First, to the OP, 12 characters is just too long using a alpha-numeric (lowercase) set (as i8igmac noted).

However, I have been working on AWS AMI GPU instances (using spot pricing so it's cheaper) and then taking advantage of Pyrit CUDA while distributing the brute-forcing among 10+ running instances. Further, if you get your hands dirty in trying to understand how the GPU functions, you can tweak this as well to increase speed.

The Pyrit benchmark wasn't very good out of the box (one instance got me to 45K pmks/s), and having 3 running, let's say with 8 character psks, out of lowercase alpha and numeric, you would have 36**8 = 2,820,000,000,000 possible psks.
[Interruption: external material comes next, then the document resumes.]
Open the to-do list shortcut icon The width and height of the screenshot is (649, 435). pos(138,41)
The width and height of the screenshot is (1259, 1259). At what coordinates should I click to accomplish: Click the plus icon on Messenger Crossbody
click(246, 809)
At 45K/s, you get 62,691,331 seconds, which is 1,044,855 minutes, or 43,535 hours, or...1813 days. 

So I've gotten this closer to 100,000 psks/s, and wrote a python script to distribute the crunch output to each instance (not sure if this is the best solution as you use bandwidth to distribute Crunch output, and that adds cost), and also have tried running Pyrit using twisted (python library for async/multi-threading) although I'm not sure if this is helping or not...need to determine how Pyrit runs. But at the end of the day, if I get 15 instances each running 100,000 psks/s, then we have:

100,000 x 15 = 21 days 

With costs (if I did my math right and assuming spot prices are correct) (.70/hr (per instance) x 24 hours x 21 days = $352. Obviously you wouldn't likely run it for the entire 21 days as you would be successful before that...so let's day 1/2 of this on average, or 10.5 days @ $175.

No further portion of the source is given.